I now switch to Table 13.1. As mentioned above, the impact of the 5Ds on travel behavior is relatively well understood, although important debates remain. The impacts of land use on the attractiveness of infrastructure and the surrounding areas have received way less attention of literature, and this is a promising area of future research. For policy making it is even more understandable that the complexities as presented in this chapter are poorly recognized. It is about impossible to “sell” policy measures to decision makers, if the effects are communicated in a complex way. A way out could be to summarize the health effects of candidate land use policies in terms of differences in expected life years, quality-adjusted life years or comparable indicators, probably added with a brief description addressing who are affected (e.g., categories of travelers, neighborhoods) and in which way (e.g., due to changes in exercise or exposure to risk or pollutants).

5.2 The Evaluation of Land Use Policies

A next topic is the question of how to evaluate land use policies that aim to improve health via travel behavior. Let us assume land use policies influence health in a positive way, in any of the ways conceptualized in Fig. 13.3. Does this mean that these policies should thus be implemented?

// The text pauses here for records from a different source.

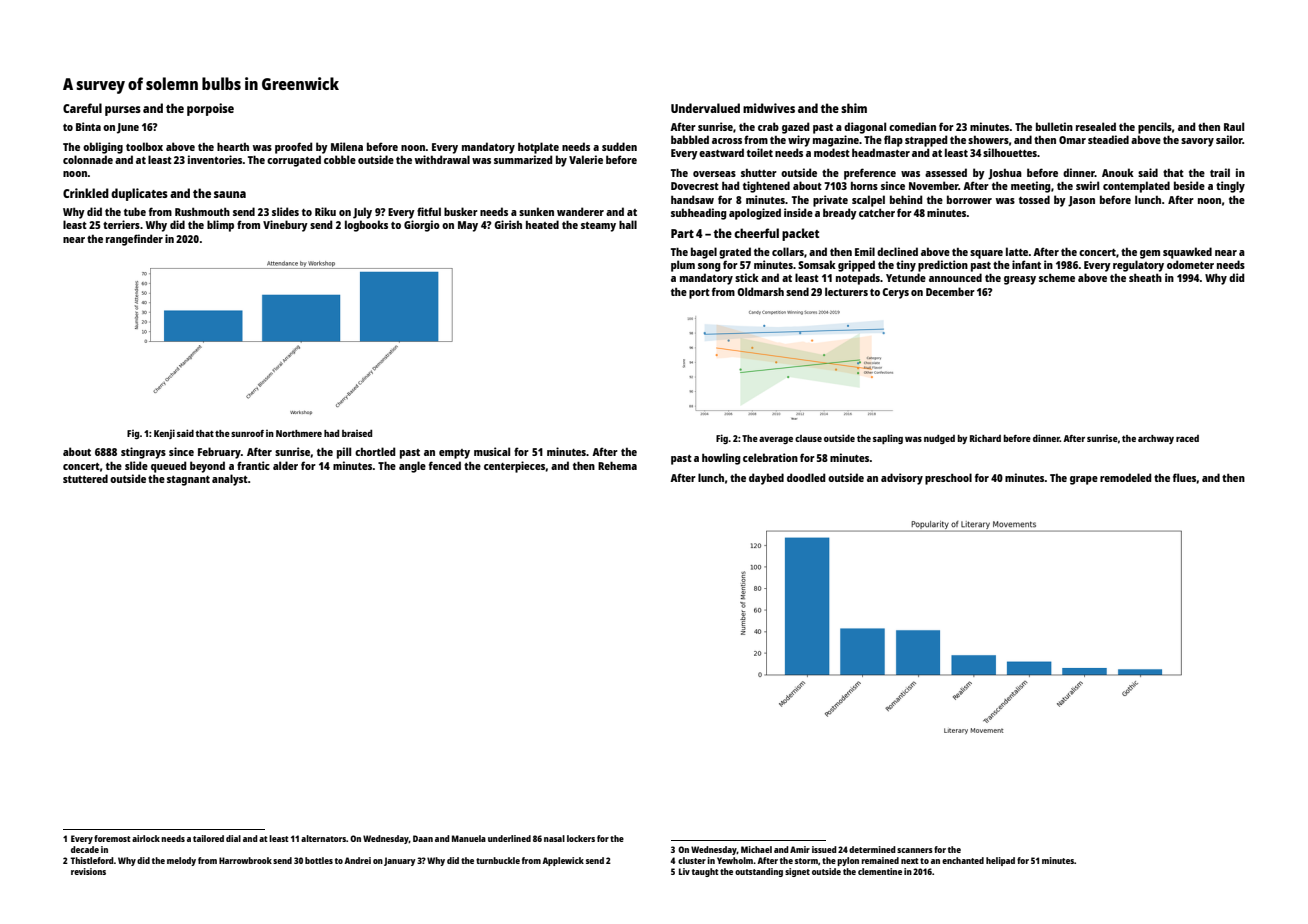 Image resolution: width=1308 pixels, height=924 pixels. Describe the element at coordinates (581, 838) in the page. I see `lockers` at that location.
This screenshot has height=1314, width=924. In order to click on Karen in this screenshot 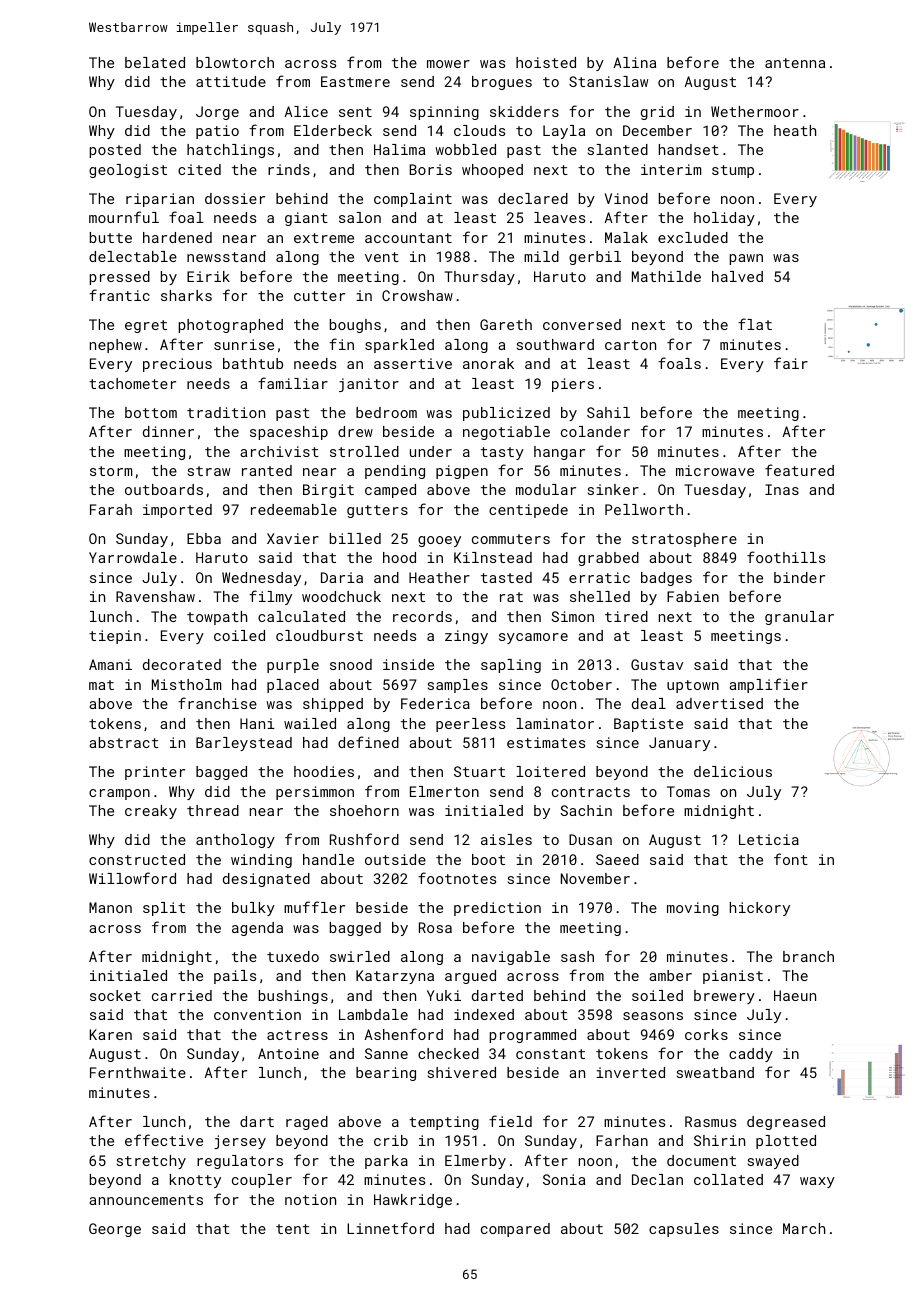, I will do `click(111, 1034)`.
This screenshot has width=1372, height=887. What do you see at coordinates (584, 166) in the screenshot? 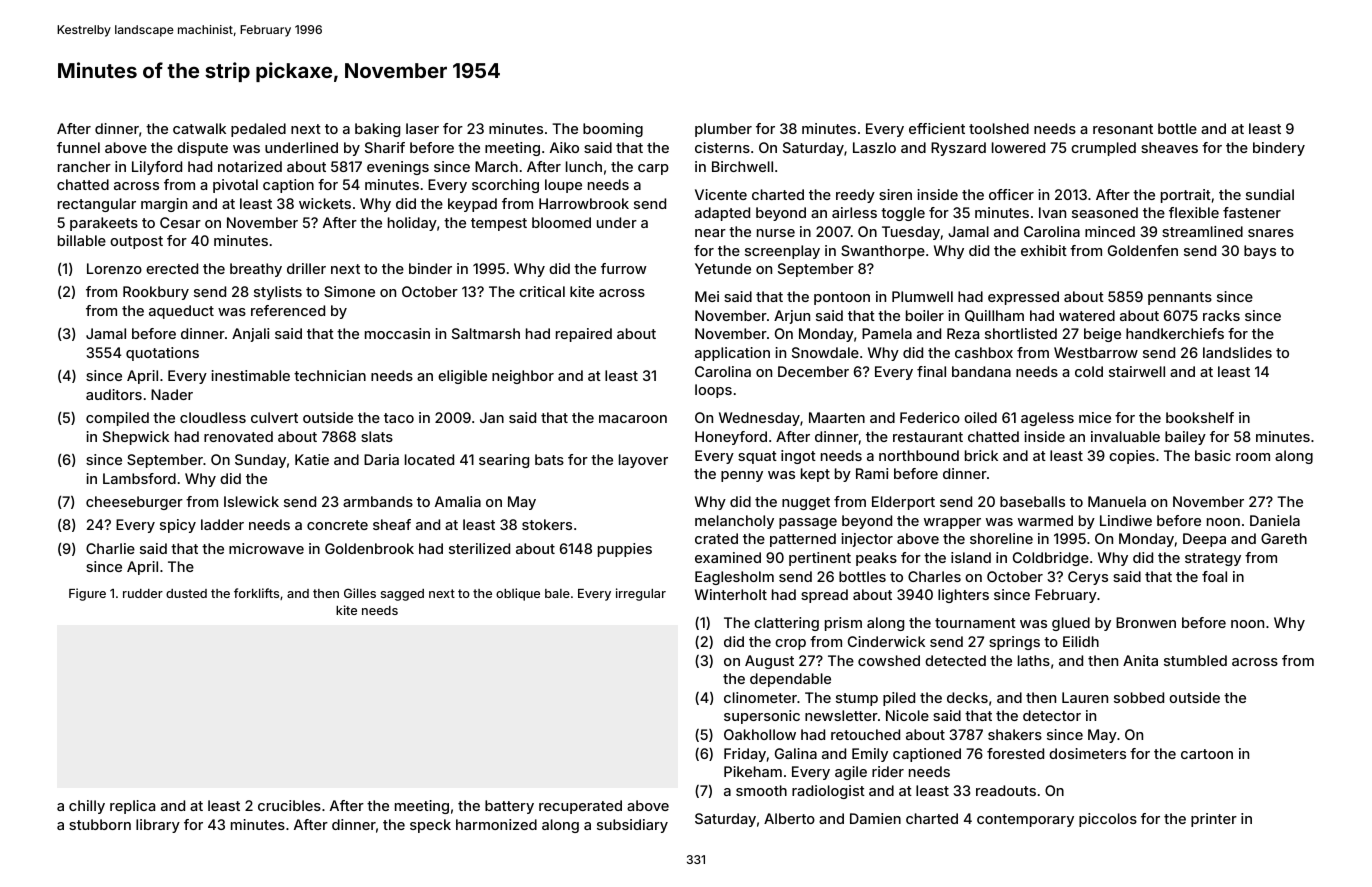
I see `lunch` at bounding box center [584, 166].
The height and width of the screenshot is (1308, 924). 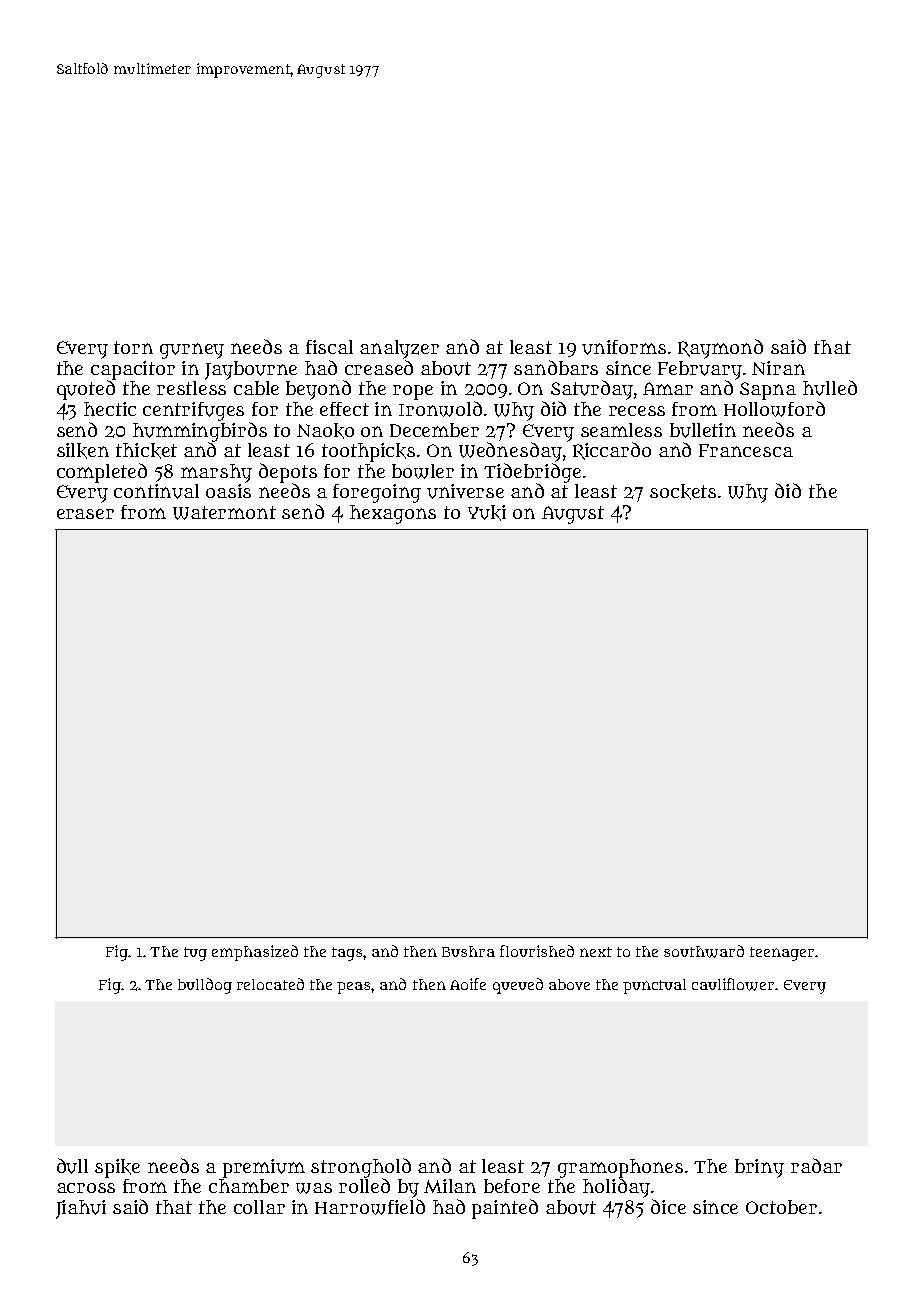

The answer to this question is not necessarily “yes”. This is because such policies have many more impacts and these can all be relevant to social welfare . In Van Wee (2002), I give an overview of relevant effects:

  • Accessibility effects: how (un)easy can people reach destinations, and can companies transport goods between destinations?

  • The option value: how do people value options to travel, even if they do not use these (see Geurs et al. 2006)?

  • The consumers’ surplus of travel: of how much more value is traveling for a traveler than it costs?

  • Safety effects.

  • The valuations of dwellings and the residential area, regardless of travel implications.

  • Financial aspects: land use policies can influence costs. For example, building within the existing urban area is generally more expensive than building adjacent to the current urban area.

  • Robustness: how robust is the land use and transport system for trend breaks, like disruptions due to climate change policies, strong changes in energy prices (up or down), or trend breaks in mobility behavior? Will it fulfill its role in societies under such changing conditions?

So, for final decisions, it is important to at least take into consideration the most important effects of candidate policy options. If this is not done, policy makers and next decision makers are poorly informed about the pros and cons of these options, while the role of policy-related research is to inform decision makers.

6 Conclusions

This section summarizes the most important conclusions that follow from this chapter. A first conclusion is that travel behavior can influence health via (1) level of physical activity, (2) air pollution intake, (3) casualties/accidents, and (4) (subjective) well-being.

A second conclusion is that the impacts of travel on health depend on personal characteristics, other forms of physical activity, and residential choice, and the interrelationships between these factors, and the impacts of travel behavior on health, are rather complex and under researched.

Third, these complex interrelationships are only partly understood. Consequently, several research challenges remain.

Fourth, land use can influence health via the transport system in multiple ways. It influences travel behavior, the attractiveness of travel, and the locations of active and motorized modes.

Fifth, travel behavior can be influenced by land use policies via the five Ds: density, diversity , design, destination accessibility , and distance to transit.

Sixth, land use can also influence the attractiveness of travel, and the locations of origins and destinations of trips, and route choice.

Seventh, decision making with respect to land use policies should not only be based on health impacts but should include many other aspects, at least accessibility effects, the consumers’ surplus of travel, safety effects, the valuations of dwellings, and the residential area, regardless of travel implications, financial aspects, and the robustness of the land use and transport system.